It's a jungle out there. It is. And yes, you can be alone forever and happy with your own company and secure in your skin and you don't need a man to be happy, but sometimes sitting on your couch night after night watching Downton Abby gets a little lonely .

see if he will work on his problems . See if you can rekindle those lost feelings.

the good the bad the ugly...mom's picture

Lol yeah this is actually my second, I was single for about 4 years in between and just dated here and there...I totally experienced the cold shoulder when they find out I had 4 KIDS whatevs, they weren't worth the time anyways.

But yeah I'm hoping to work this out somehow. Just haven't found any good tactics yet.

ClutterMusings's picture

Girl, what? We must be in the same situation.

I really can't shed any light because I am still stuck in at as well. Our BD1 is parented different than precious SD6. It's causing a WHOLE HOST of issues. I mean, yeah I want BD1 to be parented correctly and H and I are on the same page on BD1...but what about wild and precious SD6? She has been parented out of guilt and acts crazy! WTH.

Not to freak you out but...

My H would sleep with SD6 up until last year because she was "pitiful" "scared" and just NEEDED "daddy." So, I told him for YEARS that he and I needed to have quality time together and WHY ON EARTH did he keep sleeping with SD6 when HELLLLLOOO wife is right here?! WTH. I caved and just let it go the best I could because why bother? It's his kid, right?

Well, H was cheating on me and used that time I guess to talk to his "girlfriends." Had nothing in the world to do with protecting and comforting SD6.

I'm pissed about it.

It's amazing when I told him I was leaving this God forsaken marriage that...WHATDOYAKNOW...he doesn't have to coddle SD6 to no end and stay with her all night because...She is too freaking big. H was just doing it to cheat on me and also to piss me off because he knew that I wanted us to focus on marriage. Spiteful.

Not saying this is what's going on with you OBVIOUSLY! Just amazing that these men KNOW FREAKING BETTER AND WE KEEP FALLING FOR IT!!!!!!!!!!!!!

I'm curious to know how your situation is going, please! Sounds like we have some of the same issues going on and I need as much help/advice as I can get on it!

Stored data entries:
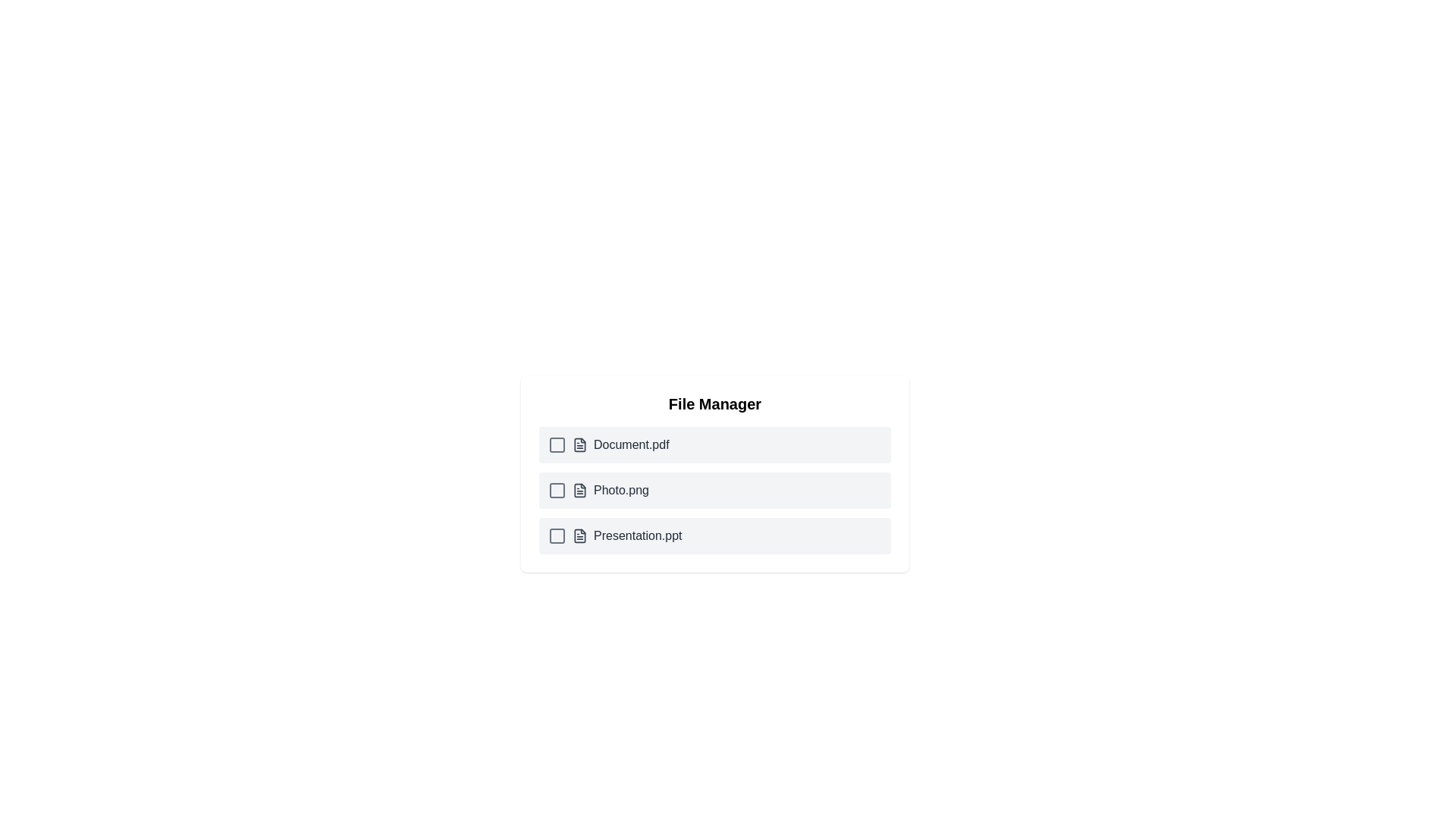 The image size is (1456, 819). I want to click on the selection indicator icon associated with 'Document.pdf', which is the first icon in the list in the file manager interface, so click(556, 444). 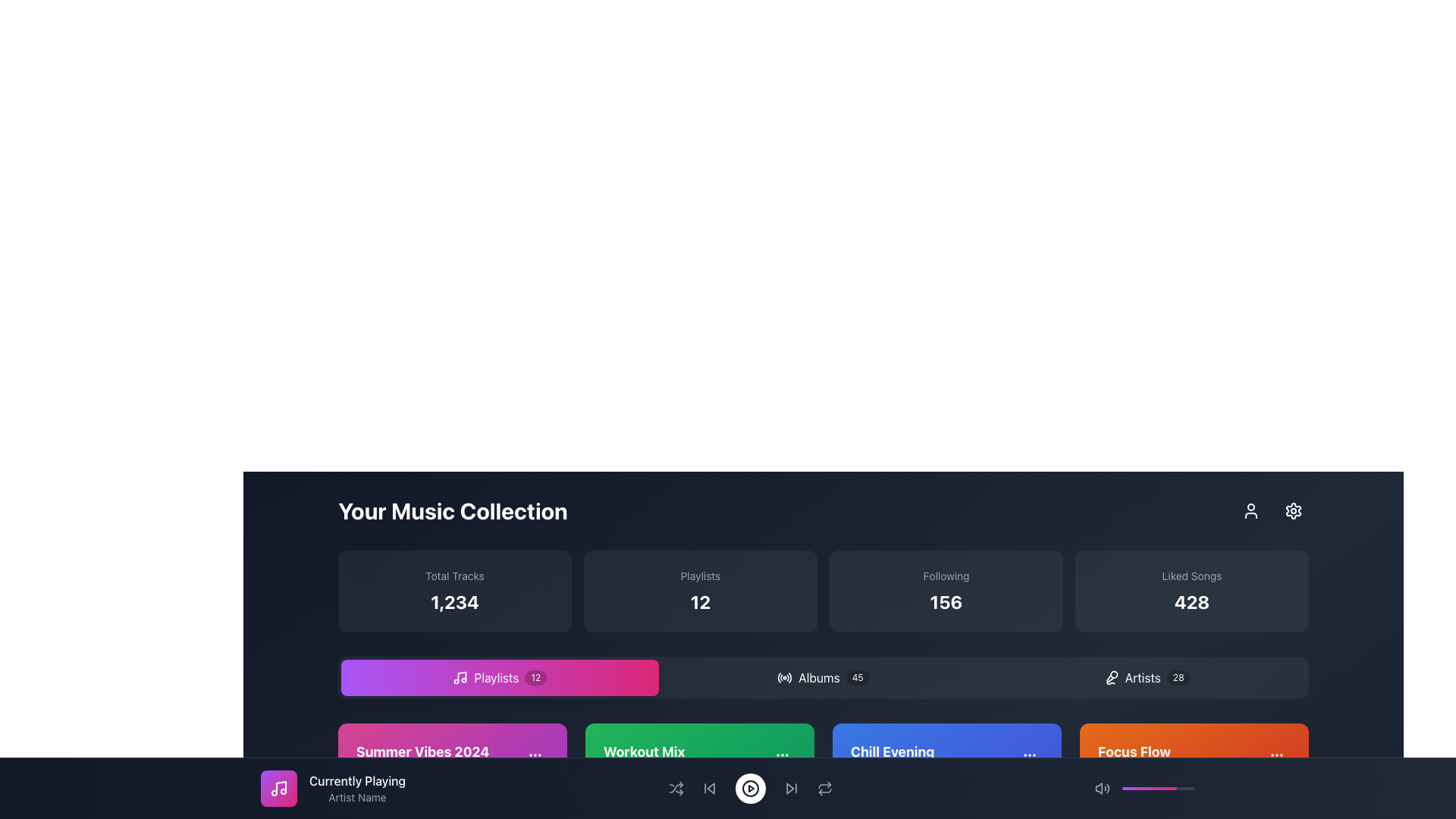 What do you see at coordinates (728, 788) in the screenshot?
I see `the Label that displays the currently playing track's title and the artist's name, which is located in the bottom control bar, adjacent to the music icon` at bounding box center [728, 788]. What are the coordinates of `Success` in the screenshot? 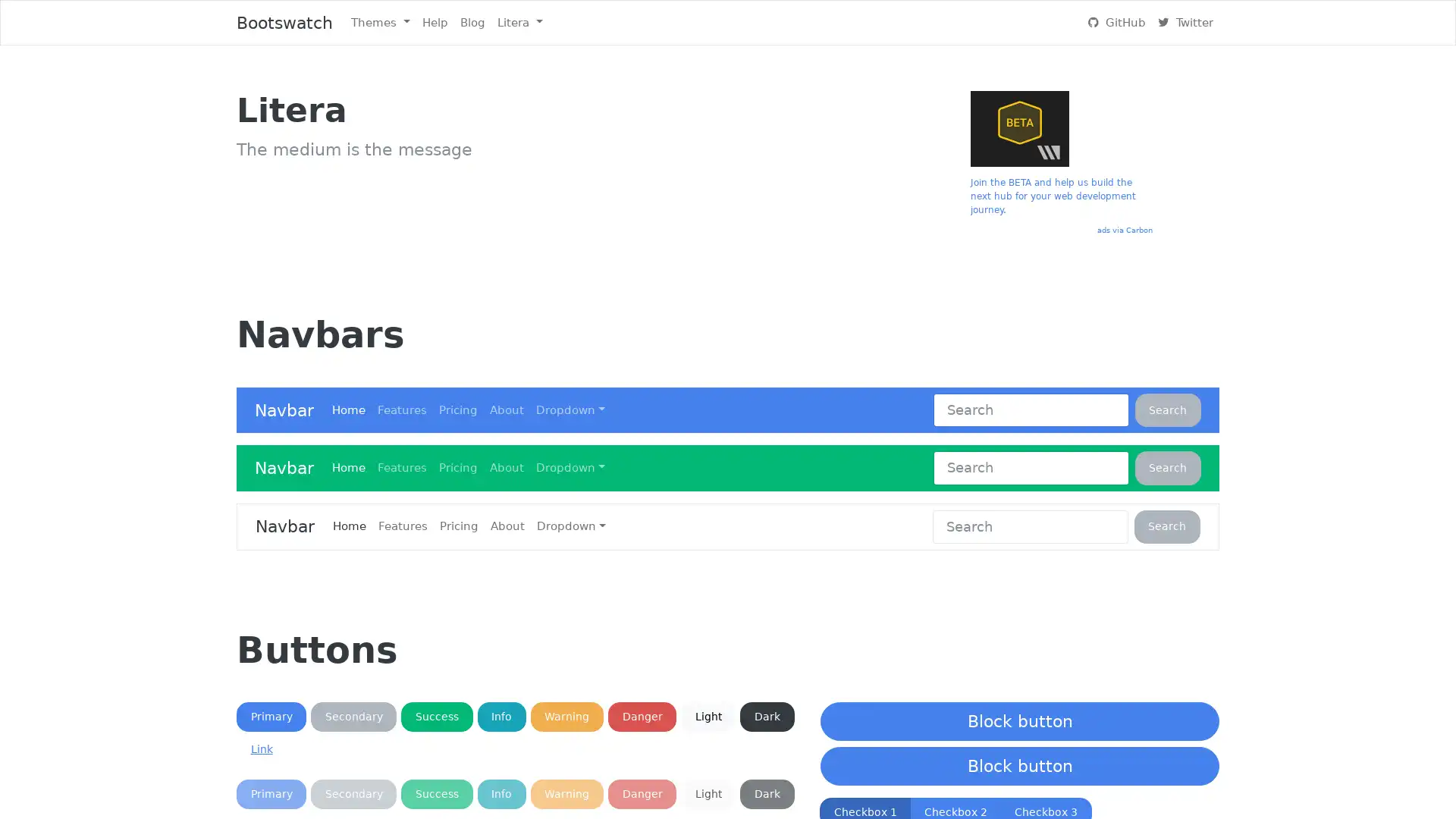 It's located at (436, 793).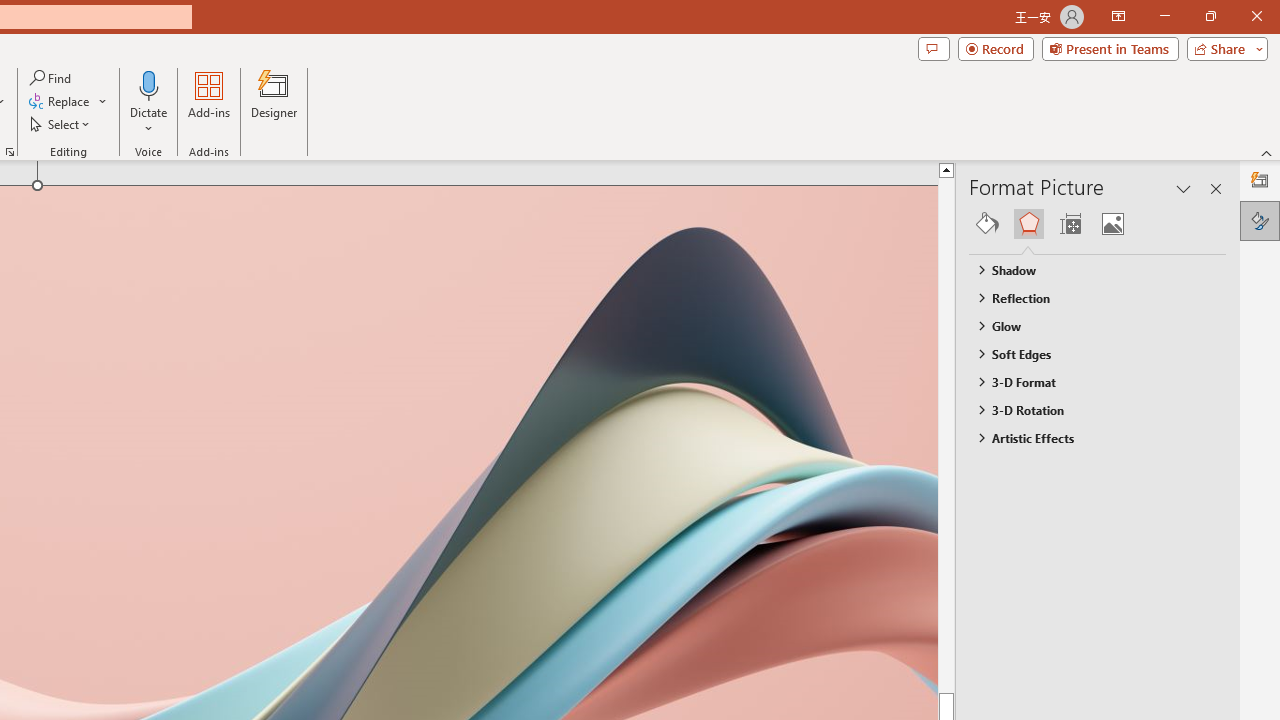 The width and height of the screenshot is (1280, 720). I want to click on 'Replace...', so click(69, 101).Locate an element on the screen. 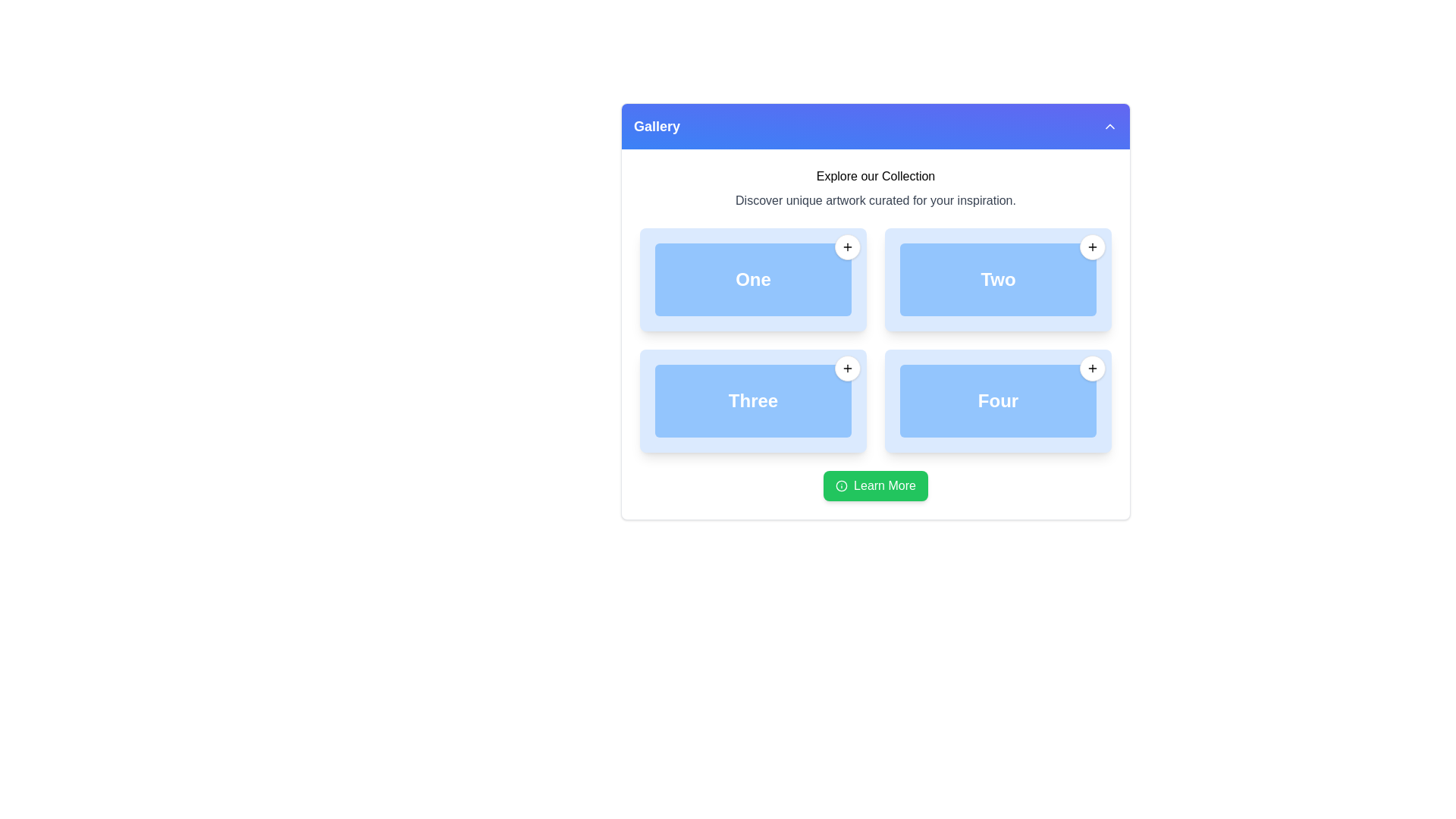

WORK REQUEST A:
Answer these questions about the forum thread above:
(i) For about how long was the poster with four kids single between relationships?
(ii) How many kids did that poster say she had?
(iii) According to ClutterMusings, what was H really using his nights with SD6 to do?
WORK REQUEST B:
Set down the part of the forum thread above that opens with the words "Lol yeah this" and closes with "the time anyways.", copying it exactly.

RESPONSE BOX A:
(i) About 4 years.
(ii) 4 kids.
(iii) To talk to his "girlfriends."

RESPONSE BOX B:
Lol yeah this is actually my second, I was single for about 4 years in between and just dated here and there...I totally experienced the cold shoulder when they find out I had 4 KIDS whatevs, they weren't worth the time anyways.